* _Directions_: Without the images, write out all of the following entries exactly.
Start of Block
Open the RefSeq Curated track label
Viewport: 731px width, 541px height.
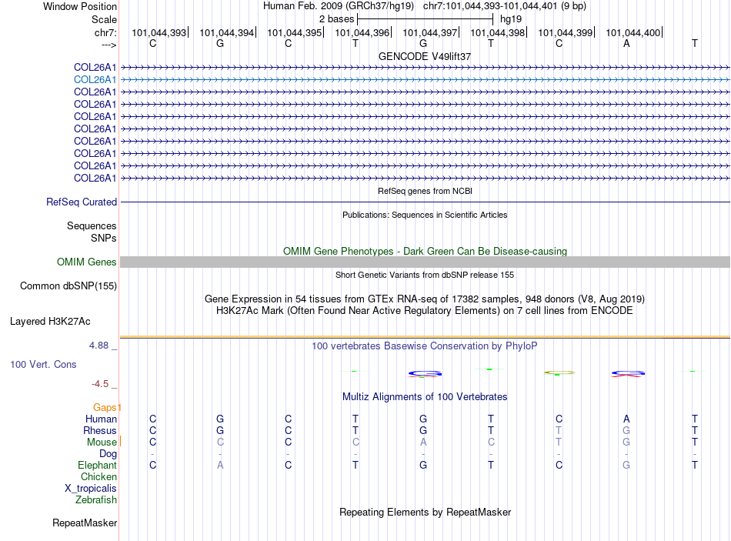pyautogui.click(x=82, y=202)
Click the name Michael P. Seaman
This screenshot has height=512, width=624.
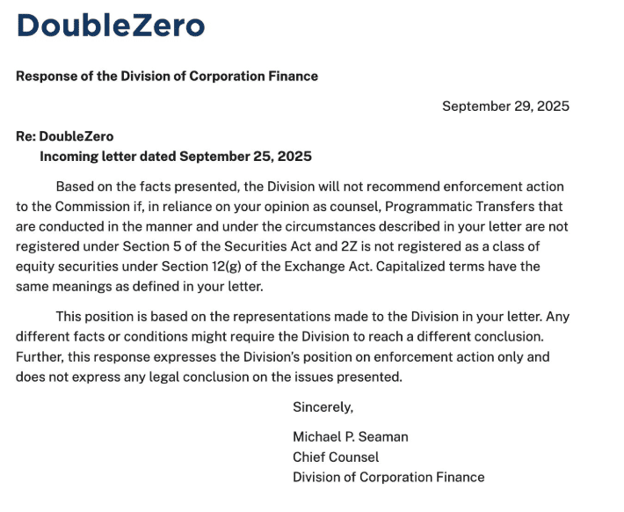tap(351, 437)
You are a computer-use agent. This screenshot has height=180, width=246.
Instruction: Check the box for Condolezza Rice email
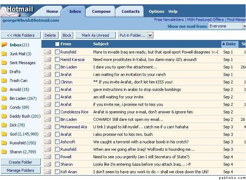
End of Block
* _Answer to the problem_:
Open the RefSeq Curated track label
Viewport: 731px width, 541px height.
pyautogui.click(x=82, y=202)
Click the name Michael P. Seaman
This screenshot has height=512, width=624.
tap(351, 437)
You are a computer-use agent. This screenshot has height=180, width=246.
Instruction: Check the box for Condolezza Rice email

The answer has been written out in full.